Laborleiter Dr. Dominic Eberle im Gewebekulturraum, wo das Pflanzen-Ausgangsmaterial im Depot gehalten wird.
Laborleiter Dr. Dominic Eberle im Gewebekulturraum, wo das Pflanzen-Ausgangsmaterial im Depot gehalten wird. © Manfred Müller

Die Thiendorfer Hallenneubauten boten Elsner pac die Chance, den Betrieb technologisch und energetisch auf den neuesten Stand zu bringen. Das 1,25 Hektar große Produktionshaus zum Beispiel ist in vier Klimabereiche unterteilt, mit einer Mobiltischanlage, Gießwagen und Energieschirmen ausgestattet. Um den Niederschlag der gesamten Dachfläche auffangen zu können, wurde ein neues Regenwasserbecken mit einem Volumen von fast 10.000 Kubikmetern gebaut.
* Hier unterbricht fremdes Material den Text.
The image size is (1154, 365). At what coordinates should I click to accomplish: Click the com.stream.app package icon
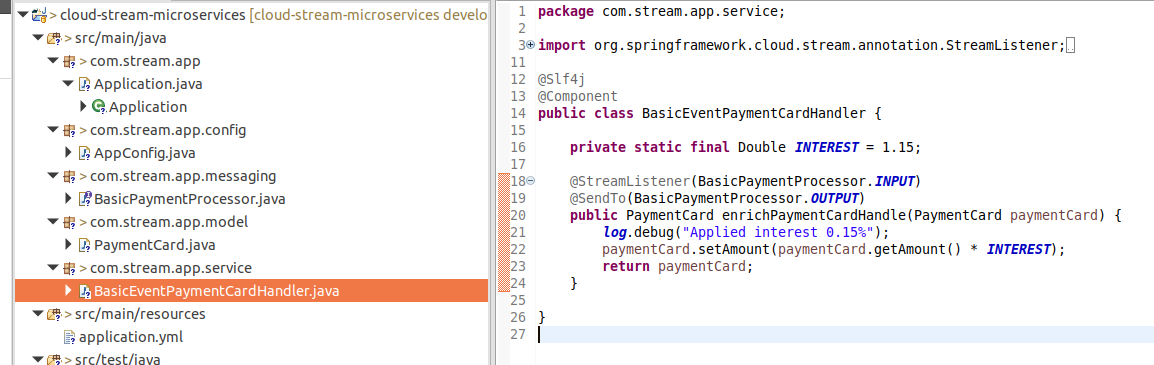69,60
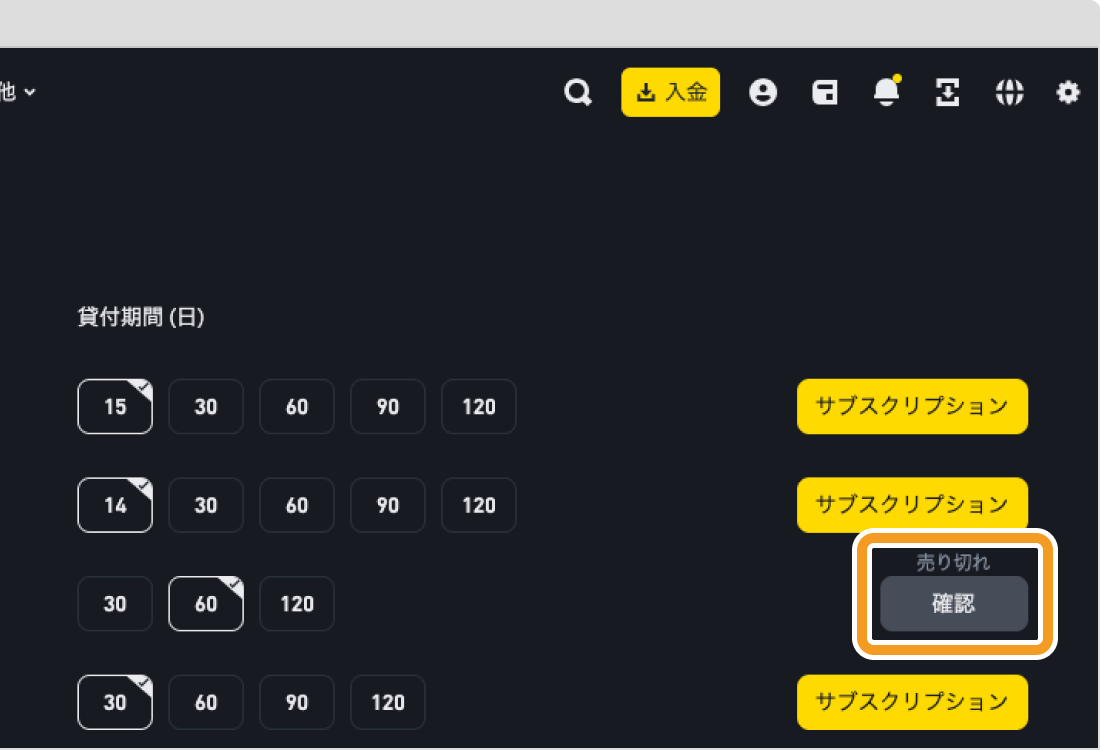Open the language globe icon
Screen dimensions: 1100x750
click(x=1009, y=93)
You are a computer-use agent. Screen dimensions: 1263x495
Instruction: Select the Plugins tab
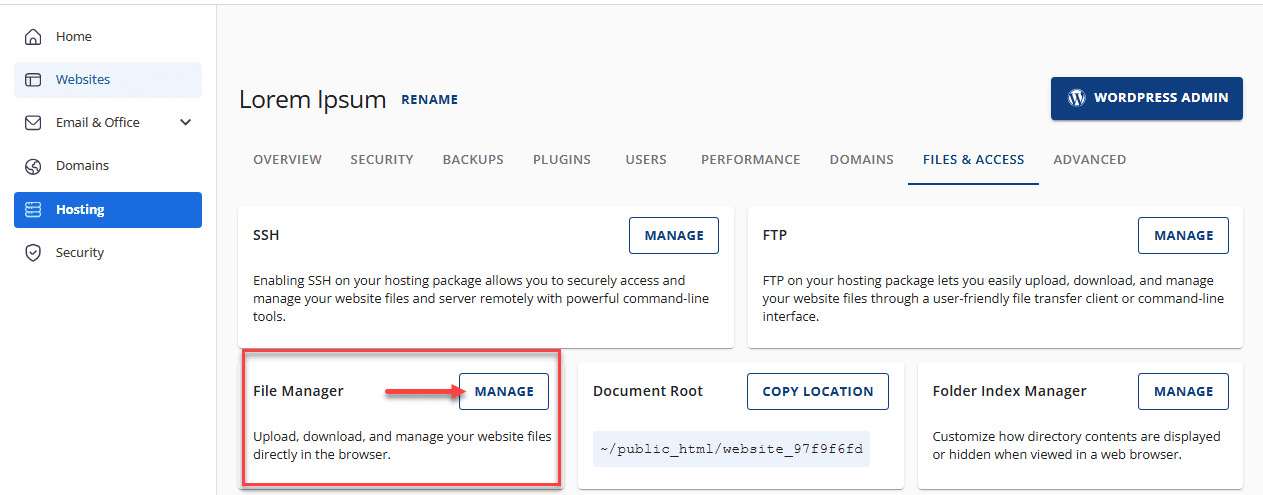[562, 160]
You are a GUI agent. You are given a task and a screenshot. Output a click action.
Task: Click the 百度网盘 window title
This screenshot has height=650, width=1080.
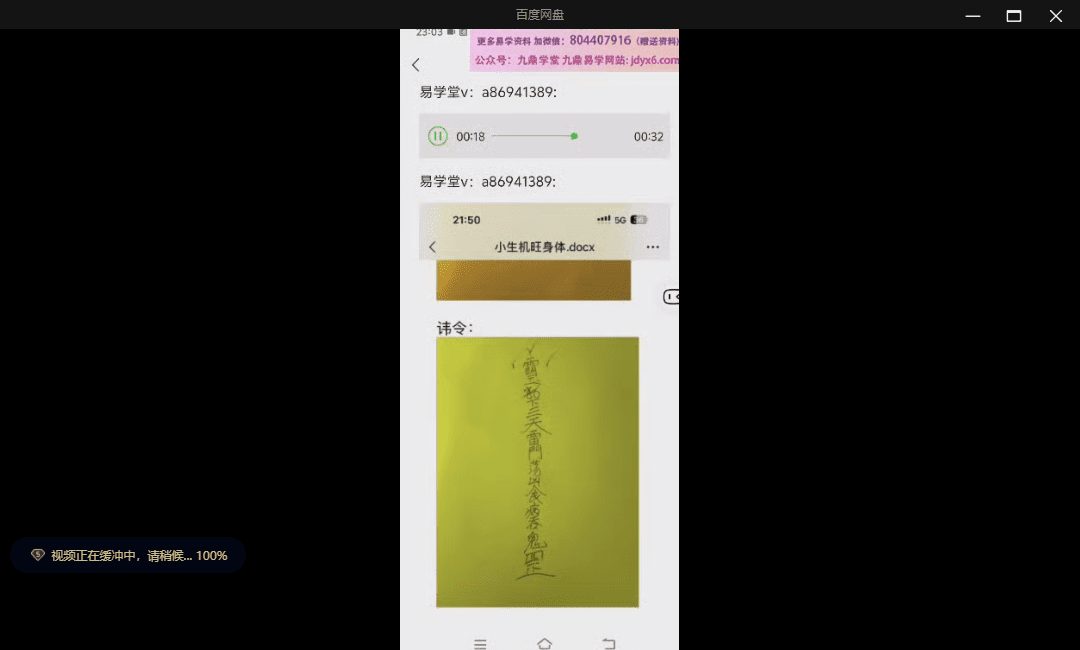[x=540, y=15]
Bisher sei ihr Betrieb recht gut über die Corona-Zeit gekommen, sagt Antonia Feindura. Die Gärtnereien blieben während des Frühjahr-Lockdowns geöffnet, und viele Menschen hätten während der Ausgangsbeschränkungen ihr Herz für Balkonblumen entdeckt. Im Betriebsablauf seien die Pandemie-Regeln allerdings nicht so vorteilhaft. „Corona blockt den Austausch zwischen den Kollegen“, erklärt die Produktmanagerin.
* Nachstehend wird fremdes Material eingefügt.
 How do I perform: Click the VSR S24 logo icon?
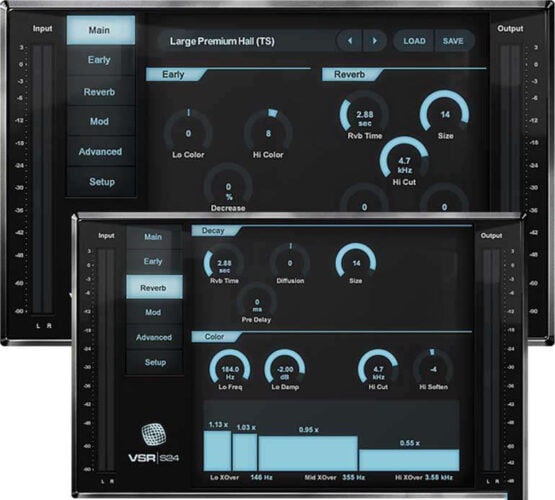pos(154,435)
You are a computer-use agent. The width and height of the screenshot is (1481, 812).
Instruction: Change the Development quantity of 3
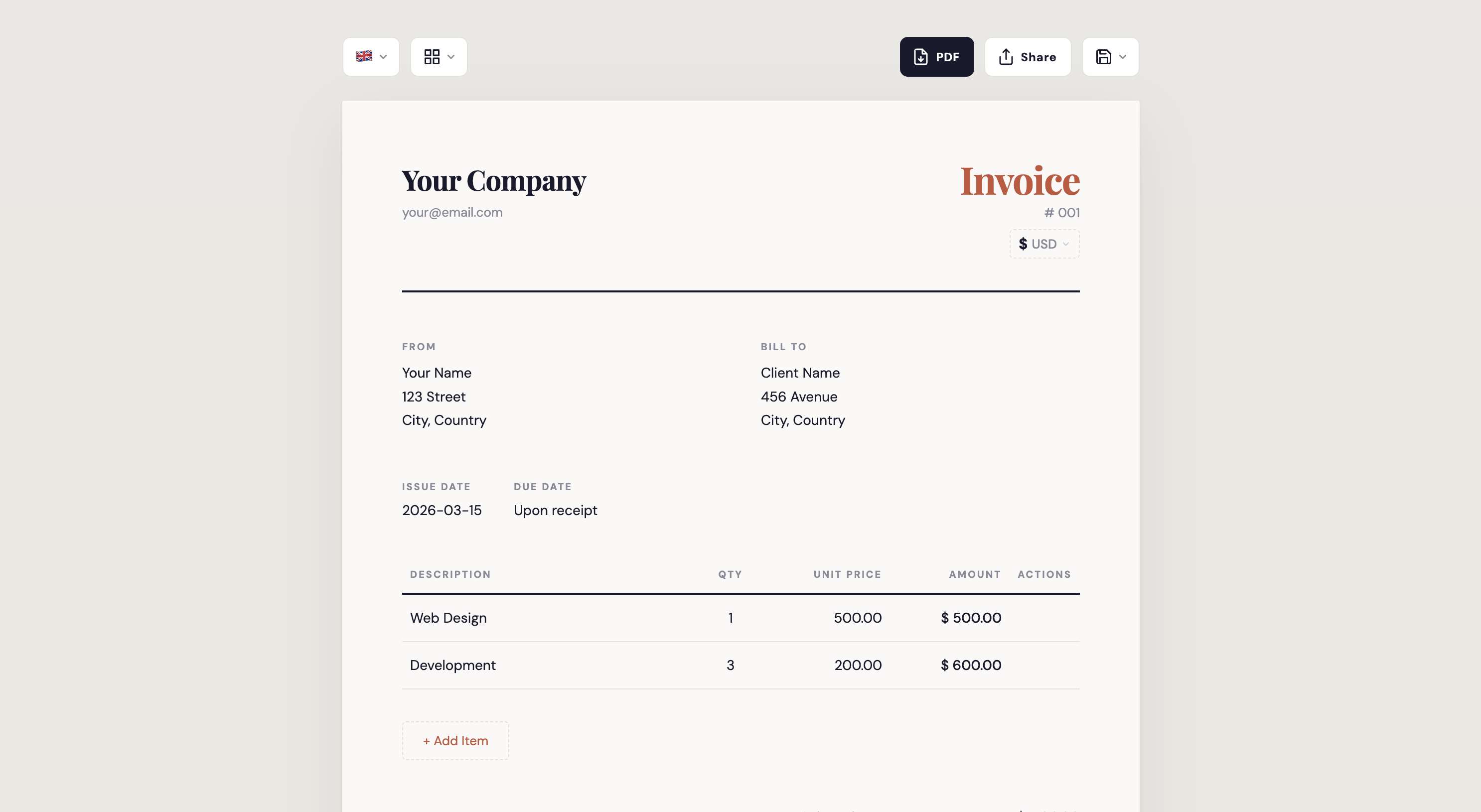730,665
Und noch ein Problem tut sich für den Gartenbaubetrieb auf: Von Januar bis April läuft das Hauptgeschäft. In dieser Zeit arbeiten bei Elsner pac traditionell viele Saisonkräfte aus Polen, nicht Wenige kommen seit vielen Jahren. Momentan ist allerdings unklar, ob diese überhaupt einreisen dürfen. Deshalb sucht der Gartenbaubetrieb für die nächsten drei Monate Arbeitskräfte aus der Region, die sich um Stecklinge und Jungpflanzen kümmern und sie für den Versand verpacken. Zur Abrundung der Investition in Thiendorf soll im nächsten Jahr auf dem Gärtnereigelände noch eine große Schauanlage gebaut werden.